DATA SUPPLIED >>
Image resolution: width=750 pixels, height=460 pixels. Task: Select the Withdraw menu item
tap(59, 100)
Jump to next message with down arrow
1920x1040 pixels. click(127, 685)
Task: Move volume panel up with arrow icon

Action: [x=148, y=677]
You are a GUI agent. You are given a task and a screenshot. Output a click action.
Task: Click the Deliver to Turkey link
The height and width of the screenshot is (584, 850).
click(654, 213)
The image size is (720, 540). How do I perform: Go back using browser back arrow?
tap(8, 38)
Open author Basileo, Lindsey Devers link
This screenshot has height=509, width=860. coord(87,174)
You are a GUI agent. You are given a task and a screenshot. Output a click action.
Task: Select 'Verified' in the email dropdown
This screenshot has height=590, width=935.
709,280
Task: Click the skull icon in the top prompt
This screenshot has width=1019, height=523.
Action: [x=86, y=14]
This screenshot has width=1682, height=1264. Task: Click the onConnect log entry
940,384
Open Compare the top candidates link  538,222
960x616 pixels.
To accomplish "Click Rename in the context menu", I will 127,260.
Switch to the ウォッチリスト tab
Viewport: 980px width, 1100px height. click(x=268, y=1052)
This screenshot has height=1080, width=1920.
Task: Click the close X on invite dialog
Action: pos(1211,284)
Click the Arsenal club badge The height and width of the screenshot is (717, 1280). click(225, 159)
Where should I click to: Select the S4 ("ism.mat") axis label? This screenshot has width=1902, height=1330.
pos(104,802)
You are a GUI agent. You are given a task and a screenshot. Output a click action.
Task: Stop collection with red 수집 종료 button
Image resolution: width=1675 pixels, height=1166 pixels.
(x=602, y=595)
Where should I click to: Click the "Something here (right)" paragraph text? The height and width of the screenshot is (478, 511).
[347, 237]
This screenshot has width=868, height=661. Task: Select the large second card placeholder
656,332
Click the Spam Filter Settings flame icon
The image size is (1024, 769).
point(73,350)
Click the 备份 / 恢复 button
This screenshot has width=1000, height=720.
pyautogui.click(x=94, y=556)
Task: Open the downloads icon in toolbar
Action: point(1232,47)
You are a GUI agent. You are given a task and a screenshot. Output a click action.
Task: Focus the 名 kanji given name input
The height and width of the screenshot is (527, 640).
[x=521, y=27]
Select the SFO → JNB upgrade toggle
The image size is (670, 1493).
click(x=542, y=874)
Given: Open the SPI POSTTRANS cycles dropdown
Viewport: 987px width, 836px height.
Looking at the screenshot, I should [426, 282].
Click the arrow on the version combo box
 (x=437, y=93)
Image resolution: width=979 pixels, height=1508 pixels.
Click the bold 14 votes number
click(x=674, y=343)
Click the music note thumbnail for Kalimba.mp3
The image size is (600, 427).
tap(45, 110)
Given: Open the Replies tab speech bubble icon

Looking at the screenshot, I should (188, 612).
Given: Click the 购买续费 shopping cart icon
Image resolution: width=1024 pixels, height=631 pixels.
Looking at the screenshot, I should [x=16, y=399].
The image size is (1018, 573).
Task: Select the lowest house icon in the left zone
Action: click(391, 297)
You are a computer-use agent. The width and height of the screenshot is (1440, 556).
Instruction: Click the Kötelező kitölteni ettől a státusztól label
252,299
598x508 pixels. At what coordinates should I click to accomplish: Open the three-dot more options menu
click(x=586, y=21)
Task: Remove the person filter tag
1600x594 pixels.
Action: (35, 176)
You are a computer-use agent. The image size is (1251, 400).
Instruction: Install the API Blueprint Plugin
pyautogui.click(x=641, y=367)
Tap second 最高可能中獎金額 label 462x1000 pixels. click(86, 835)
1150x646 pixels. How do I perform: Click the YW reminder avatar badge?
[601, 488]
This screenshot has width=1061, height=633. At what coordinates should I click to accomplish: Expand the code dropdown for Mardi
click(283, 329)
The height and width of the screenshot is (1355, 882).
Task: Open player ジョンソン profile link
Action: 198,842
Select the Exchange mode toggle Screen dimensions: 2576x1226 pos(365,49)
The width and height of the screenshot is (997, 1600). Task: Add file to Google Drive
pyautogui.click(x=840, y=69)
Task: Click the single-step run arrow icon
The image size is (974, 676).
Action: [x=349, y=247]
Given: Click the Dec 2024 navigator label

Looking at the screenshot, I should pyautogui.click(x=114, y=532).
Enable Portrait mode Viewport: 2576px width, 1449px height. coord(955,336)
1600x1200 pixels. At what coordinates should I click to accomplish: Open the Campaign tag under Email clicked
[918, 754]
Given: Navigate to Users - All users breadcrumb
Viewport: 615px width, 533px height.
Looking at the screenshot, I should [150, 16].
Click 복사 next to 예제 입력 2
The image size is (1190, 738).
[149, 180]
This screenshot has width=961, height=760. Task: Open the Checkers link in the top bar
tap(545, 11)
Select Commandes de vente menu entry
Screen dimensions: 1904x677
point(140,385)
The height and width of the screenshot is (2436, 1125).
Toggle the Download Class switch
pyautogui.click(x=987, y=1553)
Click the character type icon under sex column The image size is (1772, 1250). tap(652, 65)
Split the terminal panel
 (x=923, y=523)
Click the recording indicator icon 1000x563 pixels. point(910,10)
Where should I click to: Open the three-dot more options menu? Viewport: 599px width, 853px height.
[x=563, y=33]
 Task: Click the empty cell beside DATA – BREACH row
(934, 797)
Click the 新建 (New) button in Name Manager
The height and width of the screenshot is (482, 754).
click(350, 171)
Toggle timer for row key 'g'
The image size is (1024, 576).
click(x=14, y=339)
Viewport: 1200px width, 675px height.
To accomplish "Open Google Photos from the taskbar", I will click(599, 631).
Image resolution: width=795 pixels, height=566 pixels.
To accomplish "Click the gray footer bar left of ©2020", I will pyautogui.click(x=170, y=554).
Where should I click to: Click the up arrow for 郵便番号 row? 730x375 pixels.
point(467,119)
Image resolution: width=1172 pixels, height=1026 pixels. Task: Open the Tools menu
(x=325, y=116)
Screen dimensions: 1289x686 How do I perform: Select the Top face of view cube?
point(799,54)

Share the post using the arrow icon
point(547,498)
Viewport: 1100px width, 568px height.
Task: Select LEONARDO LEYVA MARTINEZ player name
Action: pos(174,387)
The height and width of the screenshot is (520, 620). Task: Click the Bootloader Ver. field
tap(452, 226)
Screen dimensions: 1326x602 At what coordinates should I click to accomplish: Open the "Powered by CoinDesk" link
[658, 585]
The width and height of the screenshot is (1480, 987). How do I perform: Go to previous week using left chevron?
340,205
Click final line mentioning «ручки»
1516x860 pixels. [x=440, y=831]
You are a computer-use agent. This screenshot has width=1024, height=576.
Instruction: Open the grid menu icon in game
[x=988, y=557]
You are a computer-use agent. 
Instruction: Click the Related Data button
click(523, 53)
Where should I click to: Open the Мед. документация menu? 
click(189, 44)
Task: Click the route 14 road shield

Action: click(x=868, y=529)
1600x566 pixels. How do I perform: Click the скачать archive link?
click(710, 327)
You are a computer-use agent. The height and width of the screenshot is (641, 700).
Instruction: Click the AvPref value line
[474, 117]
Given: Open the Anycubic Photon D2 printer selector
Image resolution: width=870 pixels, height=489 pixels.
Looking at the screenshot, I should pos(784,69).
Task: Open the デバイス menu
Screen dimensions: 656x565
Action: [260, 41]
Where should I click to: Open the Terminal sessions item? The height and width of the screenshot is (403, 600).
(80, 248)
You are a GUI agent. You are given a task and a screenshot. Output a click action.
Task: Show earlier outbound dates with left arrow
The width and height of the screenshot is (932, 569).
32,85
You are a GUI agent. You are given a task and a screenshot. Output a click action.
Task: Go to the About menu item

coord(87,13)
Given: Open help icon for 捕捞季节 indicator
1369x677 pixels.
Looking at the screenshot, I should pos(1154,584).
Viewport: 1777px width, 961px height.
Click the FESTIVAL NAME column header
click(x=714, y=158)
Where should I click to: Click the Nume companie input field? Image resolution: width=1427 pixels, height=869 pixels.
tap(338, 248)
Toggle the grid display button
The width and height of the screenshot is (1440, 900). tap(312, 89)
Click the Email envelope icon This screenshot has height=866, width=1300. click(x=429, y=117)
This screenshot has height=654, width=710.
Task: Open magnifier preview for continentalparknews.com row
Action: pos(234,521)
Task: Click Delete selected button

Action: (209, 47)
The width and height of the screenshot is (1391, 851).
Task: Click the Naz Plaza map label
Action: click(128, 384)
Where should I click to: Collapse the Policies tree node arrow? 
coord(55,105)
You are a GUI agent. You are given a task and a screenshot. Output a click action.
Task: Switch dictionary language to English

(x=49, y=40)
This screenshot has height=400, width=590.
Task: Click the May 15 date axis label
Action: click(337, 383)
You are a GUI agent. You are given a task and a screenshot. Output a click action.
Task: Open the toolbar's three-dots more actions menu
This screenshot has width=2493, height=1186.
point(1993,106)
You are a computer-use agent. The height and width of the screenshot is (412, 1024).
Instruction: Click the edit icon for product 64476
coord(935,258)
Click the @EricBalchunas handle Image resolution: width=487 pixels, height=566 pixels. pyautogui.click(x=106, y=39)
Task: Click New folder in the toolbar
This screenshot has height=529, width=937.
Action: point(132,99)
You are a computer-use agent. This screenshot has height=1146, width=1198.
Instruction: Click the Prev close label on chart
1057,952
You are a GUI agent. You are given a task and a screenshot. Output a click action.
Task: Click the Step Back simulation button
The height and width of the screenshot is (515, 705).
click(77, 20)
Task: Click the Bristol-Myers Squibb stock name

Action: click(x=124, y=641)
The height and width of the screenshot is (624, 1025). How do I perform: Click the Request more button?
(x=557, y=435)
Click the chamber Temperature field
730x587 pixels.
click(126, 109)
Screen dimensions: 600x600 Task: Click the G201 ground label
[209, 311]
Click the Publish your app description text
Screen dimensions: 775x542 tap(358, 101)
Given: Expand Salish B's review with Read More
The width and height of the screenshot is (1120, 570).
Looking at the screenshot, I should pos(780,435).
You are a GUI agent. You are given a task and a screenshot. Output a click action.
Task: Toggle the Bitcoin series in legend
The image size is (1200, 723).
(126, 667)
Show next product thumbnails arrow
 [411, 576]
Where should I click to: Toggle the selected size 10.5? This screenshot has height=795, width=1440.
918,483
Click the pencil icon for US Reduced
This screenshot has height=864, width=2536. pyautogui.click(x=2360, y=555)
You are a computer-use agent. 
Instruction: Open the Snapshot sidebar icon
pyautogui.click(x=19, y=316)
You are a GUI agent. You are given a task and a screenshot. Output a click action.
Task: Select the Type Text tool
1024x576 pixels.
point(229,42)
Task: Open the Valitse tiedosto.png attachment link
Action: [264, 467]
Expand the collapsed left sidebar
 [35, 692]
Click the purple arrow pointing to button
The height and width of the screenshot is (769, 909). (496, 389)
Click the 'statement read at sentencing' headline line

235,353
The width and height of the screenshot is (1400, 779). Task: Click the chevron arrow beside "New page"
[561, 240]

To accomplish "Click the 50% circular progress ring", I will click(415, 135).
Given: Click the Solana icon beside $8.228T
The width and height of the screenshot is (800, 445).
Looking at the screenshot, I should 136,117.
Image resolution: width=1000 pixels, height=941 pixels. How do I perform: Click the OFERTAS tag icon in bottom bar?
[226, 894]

PROBLEM STATEMENT >>
Starting at the top of the listing above, repeat every line exactly until the line that contains "Task: Select 'Verified' in the email dropdown" has been repeated too.

SOLUTION TO THE EXERCISE >>
Image resolution: width=750 pixels, height=460 pixels. Task: Select the Withdraw menu item
tap(59, 100)
Jump to next message with down arrow
1920x1040 pixels. click(127, 685)
Task: Move volume panel up with arrow icon

Action: [x=148, y=677]
You are a GUI agent. You are given a task and a screenshot. Output a click action.
Task: Click the Deliver to Turkey link
The height and width of the screenshot is (584, 850).
click(654, 213)
The image size is (720, 540). How do I perform: Go back using browser back arrow?
tap(8, 38)
Open author Basileo, Lindsey Devers link
This screenshot has height=509, width=860. coord(87,174)
You are a GUI agent. You are given a task and a screenshot. Output a click action.
Task: Select 'Verified' in the email dropdown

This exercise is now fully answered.